One of the most impressive discoveries for me in this documenta was a group called El Warcha from Tunisia. Their space doubled as a karaoke bar by night, but – maybe because they are architects dealing with space and how people move and engage with spaces as a profession – their space was not dead as an exhibition space during the day. One could get an overview of their practice on a TV (mounted in an area that would become a stage for the karaoke singer later). The TV played a 70 minute documentary summing up their practice, almost a video C.V – but, you know, actually good. Their practice overall was inventive, relying on the re-use of old materials and cable ties to hold it all together.
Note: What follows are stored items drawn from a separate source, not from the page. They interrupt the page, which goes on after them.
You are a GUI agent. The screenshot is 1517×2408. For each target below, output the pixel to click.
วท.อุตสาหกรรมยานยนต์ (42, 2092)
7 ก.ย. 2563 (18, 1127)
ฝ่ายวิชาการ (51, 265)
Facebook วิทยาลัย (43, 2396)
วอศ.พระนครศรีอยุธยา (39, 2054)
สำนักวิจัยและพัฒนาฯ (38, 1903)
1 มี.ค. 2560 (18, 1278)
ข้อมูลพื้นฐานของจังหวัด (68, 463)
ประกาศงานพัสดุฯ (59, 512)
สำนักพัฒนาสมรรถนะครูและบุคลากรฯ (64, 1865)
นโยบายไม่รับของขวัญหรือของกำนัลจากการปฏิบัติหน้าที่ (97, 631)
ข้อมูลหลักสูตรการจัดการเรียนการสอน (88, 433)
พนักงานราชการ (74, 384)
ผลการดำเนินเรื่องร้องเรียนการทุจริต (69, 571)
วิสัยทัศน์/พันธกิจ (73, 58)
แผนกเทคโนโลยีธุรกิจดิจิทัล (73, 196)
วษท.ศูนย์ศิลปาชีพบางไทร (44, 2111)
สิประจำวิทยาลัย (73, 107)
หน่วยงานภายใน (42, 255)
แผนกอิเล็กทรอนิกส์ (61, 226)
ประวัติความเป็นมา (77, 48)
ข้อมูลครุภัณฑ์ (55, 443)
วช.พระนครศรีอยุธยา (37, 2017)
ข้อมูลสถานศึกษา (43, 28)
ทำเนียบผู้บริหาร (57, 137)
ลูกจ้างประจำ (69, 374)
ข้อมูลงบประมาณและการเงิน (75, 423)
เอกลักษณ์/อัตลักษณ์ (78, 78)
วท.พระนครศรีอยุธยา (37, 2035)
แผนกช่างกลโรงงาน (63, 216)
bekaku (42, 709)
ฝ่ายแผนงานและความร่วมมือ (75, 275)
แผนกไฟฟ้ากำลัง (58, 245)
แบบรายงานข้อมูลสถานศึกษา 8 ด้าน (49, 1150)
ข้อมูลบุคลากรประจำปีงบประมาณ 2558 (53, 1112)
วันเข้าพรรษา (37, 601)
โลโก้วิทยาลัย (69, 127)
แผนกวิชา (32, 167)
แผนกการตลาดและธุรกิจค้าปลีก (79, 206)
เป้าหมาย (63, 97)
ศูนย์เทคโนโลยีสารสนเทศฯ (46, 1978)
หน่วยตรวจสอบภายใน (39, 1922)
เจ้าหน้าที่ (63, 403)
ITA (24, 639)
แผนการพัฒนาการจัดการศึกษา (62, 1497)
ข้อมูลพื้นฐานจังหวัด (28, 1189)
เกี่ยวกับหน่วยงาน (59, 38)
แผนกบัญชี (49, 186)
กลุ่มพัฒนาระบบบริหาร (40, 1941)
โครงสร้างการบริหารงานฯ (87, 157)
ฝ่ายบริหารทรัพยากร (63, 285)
R & J: documenta 15 is an exhibition which, as a visitor, you can only really scratch the surface of. As the controversies have shown, not even the organisers have an overview or experience of it in its totality. Perhaps it will be best understood by the participating artists who are present, and those locals who can afford a season ticket. As an exhibition, it has a lot to say about the future of art, making visible collectivist attempts to exist outside of the market, and to live one's communitarian values. Its political radicality is ultimately in the creation of space for these artists and collectives to meet, collaborate, and learn from one another; to create a network of artists collectives that can stand in union, which can revolt – for good or for ill – that is maybe not so dependent or easily knocked by the politicking of government funders or the donor class.